Inks with a plastic ink-carrier, for example based on polyurethane,
may be employed, for example. These screen-printing inks exhibit
outstanding adhesion to the foil material of the carrier foil that
is employed in accordance with the invention. In particularly
preferred manner, screen-printing inks based on aqueous dispersions
of aliphatic polyurethanes are employed. Suitable inks are, for
example, obtainable under the trade name AquaPress PR.RTM. from
Proll, Weissenburg. Further suitable screen-printing inks are those
based on high-temperature-resistant thermoplastics, in particular
screen-printing inks having the trade name Noriphari from Proll,
Weissenburg,
[0057] If the graphic symbols are placed on the rear of foil C,
then by reason of the semitransparent reflecting layer B in a
preferred embodiment these graphical representations are visible
only when the current is switched on. If, on the other hand, the
current is switched off, `only` a metallic surface is visible.

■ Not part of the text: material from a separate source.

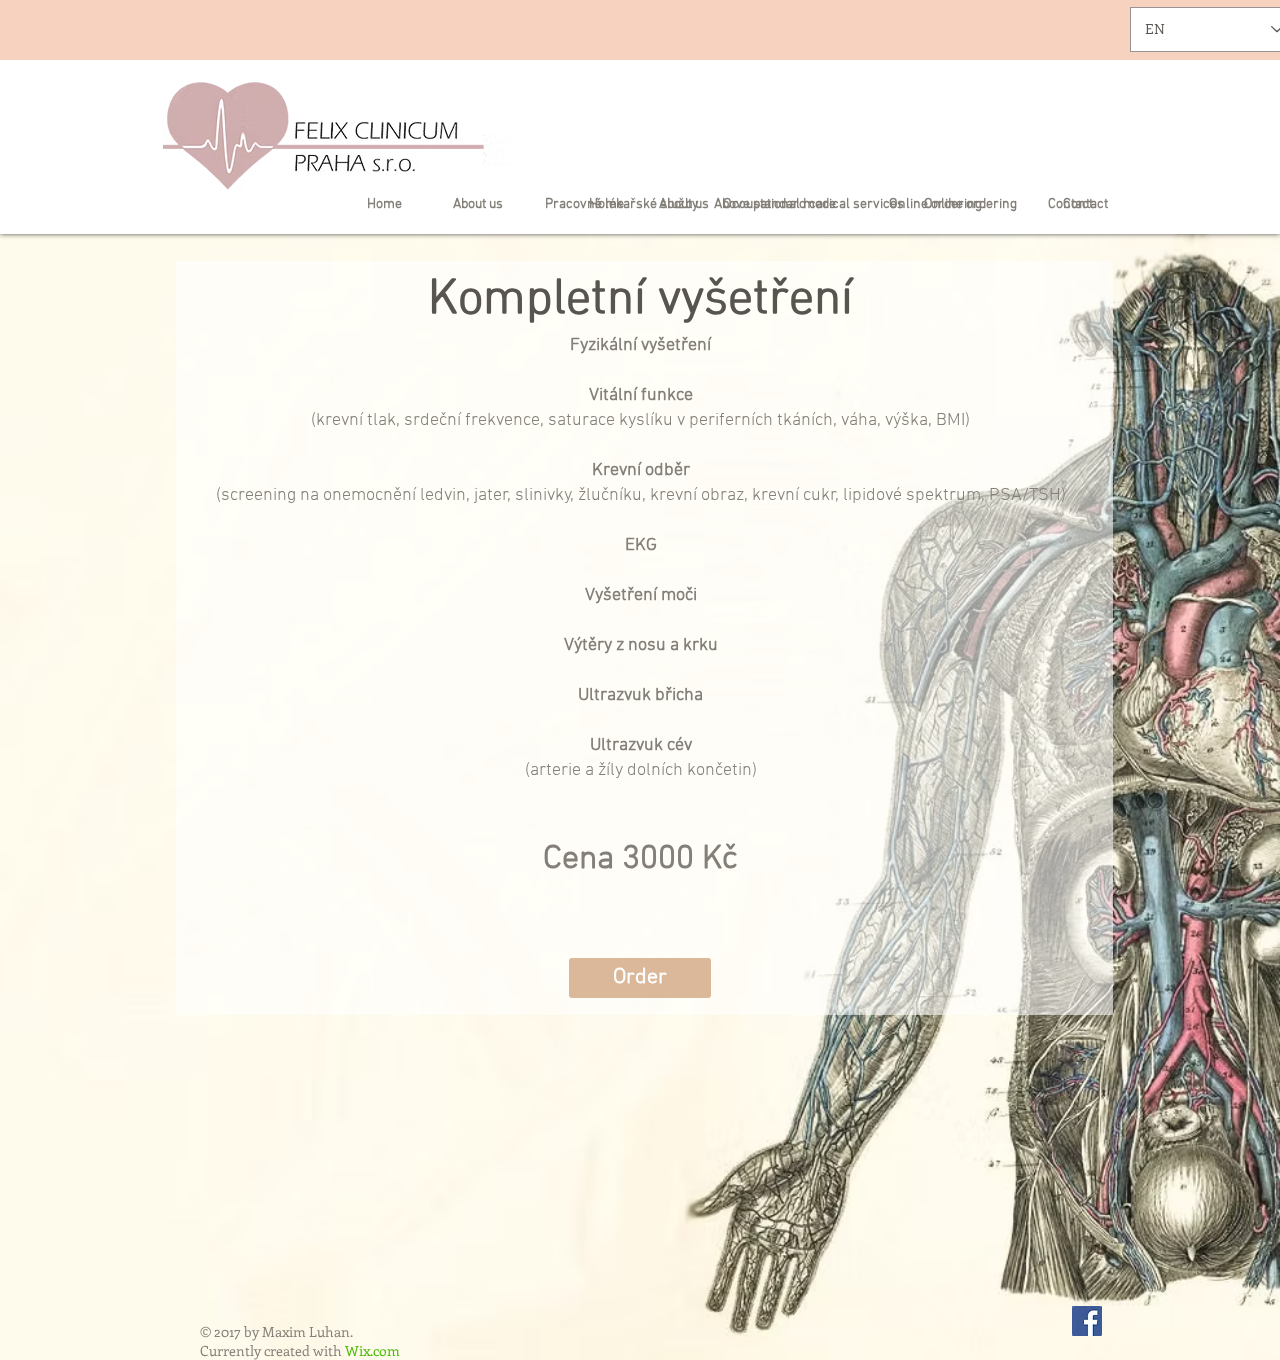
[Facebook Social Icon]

[0058] But the graphic symbols may also be overprinted on the front
of foil A, so that these graphical representations are permanently
visible. The back lighting of the symbols or of the entire surface
then serves for better recognisability in darkness.
Component B
[0059] In the case of component B, it is a question of a
semitransparent reflecting layer. In this connection, the
expression `semitransparent reflecting layer` in the sense of the
present application is to be understood to mean a layer that partly
reflects visible light and is partly transmitting in respect of
visible light. In this connection, the expression `visible light`
is to be understood to mean light with a minimal wavelength of
about 360 nm and with a maximal wavelength of about 830 nm, as is
known to a person skilled in the art.
[0060] The semitransparent reflecting layer B preferably exhibits a
transmission in respect of visible light of, in general, 5% to 60%,
preferably 10% to 40%.
[0061] The semitransparent reflecting layer may be, for example, a
metal layer or a semitransparent polymeric printable reflecting
layer.
[0062] The layer thickness of the semitransparent reflecting layer
B generally amounts to 1 nm to 500 nm, preferably 50 nm to 200 nm,
when use is made of a metal layer, and 500 nm to some 5 pm to 10
pm, when use is made of a semitransparent polymeric printable
reflecting layer.
[0063] Suitable metals that may form the semitransparent reflecting
layer are known to a person skilled in the art. Preferably employed
by way of metal forming the semitransparent reflecting layer is at
least one metal selected from the group consisting of aluminium,
magnesium, tin, gold, silver, copper, zinc, nickel, chromium,
cobalt, manganese, lead, titanium, iron and tungsten. Particularly
preferred metals forming the semitransparent reflecting layer are
aluminium and/or chromium. Mixtures of several metals or one or
more metallic printing inks may also be employed.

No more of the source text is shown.